Hamilton se echó a reír.
—Tienes razón, pero me entristece que me creas incapaz de reflexionar sobre todo eso por mí mismo.
—Oh, no dudo de tu sinceridad y convicción. Sólo que Ellen suele decir de cierta manera lo que tú estás pensando. Sea como fuere, no me repetirías estas cosas si no te hubieran tocado una fibra sensible. —Hizo una pausa—. Derek, anda con cuidado para no perder a Ellen.
Se miraron fijamente un momento y después los dos desviaron la vista. Siguió un silencio. Habían llegado hasta el límite de intimidad que les permitía su amistad.
Fett dijo por fin:
—Dentro de los próximos días es posible que recibamos una oferta descarada.
Hamilton quedó sorprendido.
—¿Por qué?
—Alguien puede pensar que le será posible comprar a precio de ganga, mientras tú te sientes deprimido y asustado por los resultados actuales.
—¿Y qué me aconsejarías en ese caso? —preguntó Hamilton meditativo.
—Depende de la oferta. Pero probablemente yo te aconsejaría «Espera». Hoy deberíamos saber ya si has ganado el permiso para el campo de petróleo.
—Shield.
—Sí. Gana eso y tus acciones se fortalecerán.
—Todavía tenemos perspectivas pobres en cuanto a beneficios.
—Pero material ideal para un ave de rapiña.
—Es interesante —murmuró Hamilton—. Un jugador haría hoy la oferta, antes de la declaración del Ministerio. Un oportunista la haría mañana, si ganamos la licencia. Un inversor genuino esperaría hasta la próxima semana.
—Y un hombre prudente les diría que no a los tres.
Hamilton sonrió.
—El dinero no lo es todo, Nathaniel.
—¡Dios mío!
—¿Es una herejía?
—De ninguna manera. —Fett estaba divertido y los ojos le centelleaban detrás de las gafas—. Hace años que lo sé.

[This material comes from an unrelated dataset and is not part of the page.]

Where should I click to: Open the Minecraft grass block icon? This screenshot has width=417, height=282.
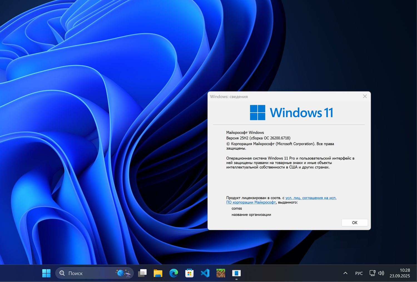pos(221,273)
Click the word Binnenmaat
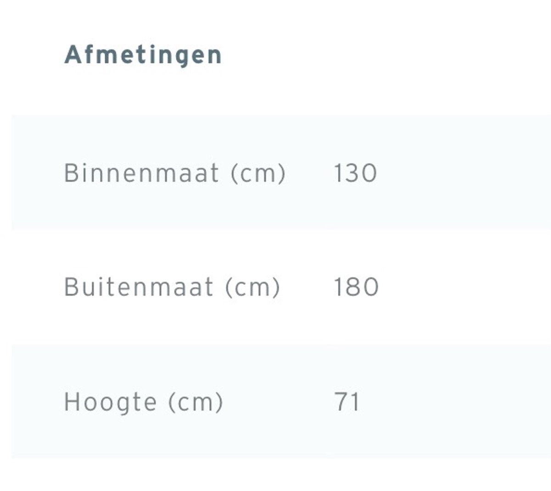The height and width of the screenshot is (491, 551). [141, 173]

Lo que me sorprende es que tú lo digas.
—También me sorprende a mí. —Hamilton hizo una pausa—. Cuestión de curiosidad: ¿crees que conseguiremos el permiso?
—No podría decirlo. —Repentinamente, el rostro del agente era otra vez impenetrable—. Depende de si el ministro cree que ha de concedérselo a una compañía próspera, como un premio, o a una empresa enferma, como un salvavidas.

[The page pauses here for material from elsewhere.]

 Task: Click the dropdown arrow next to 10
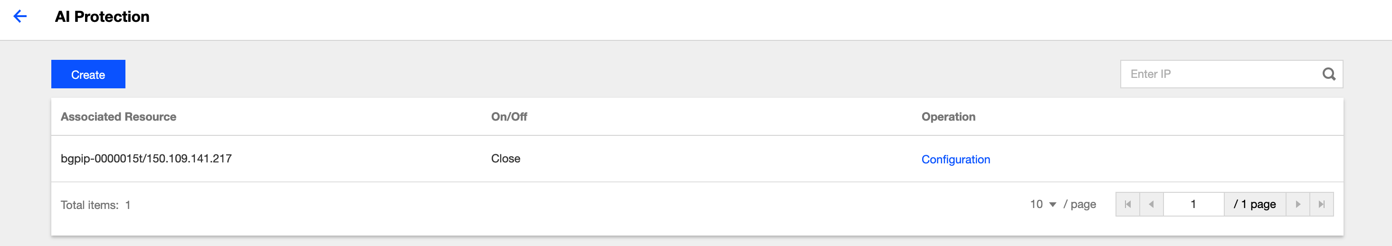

—Vaya; no estoy entre ninguna de ellas, sospecho. Recuerda que solamente encabezamos el sindicato: el paquete total es lo que cuenta. La sección Hamilton, al control, proporciona contactos en la City y dirección experta. «Levantamos» el dinero más que suministrarlo de nuestro propio bolsillo. Otros del equipo ofrecen ingeniería experta, experiencia en petróleo, facilidades de mercado y así sucesivamente.
—De modo que tienes una buena posibilidad.
Hamilton volvió a sonreír.
—Sócrates.
—¿Por qué?
—Siempre hace que la gente responda a sus propias preguntas. —Hamilton levantó su pesado corpachón de la butaca—. Debo irme.
Fett le acompañó hasta la puerta.
—Derek, en cuanto a Ellen, espero que no te importe que lo haya mencionado…
—No. —Se estrecharon la mano—. Me importa tu opinión.
Fett asintió y abrió la puerta.
—Hagas lo que hagas, no te asustes.
—Okey-dokey. —Al salir, Hamilton se dio cuenta de que no había usado esa expresión desde hacía treinta años.
Dos policías motorizados estacionaron sus máquinas a ambos lados de la entrada posterior al Banco. Uno de ellos sacó una tarjeta de identidad y la sostuvo contra la ventanilla de al lado de la puerta. El hombre de dentro leyó cuidadosamente la tarjeta y después cogió un teléfono rojo por el que habló.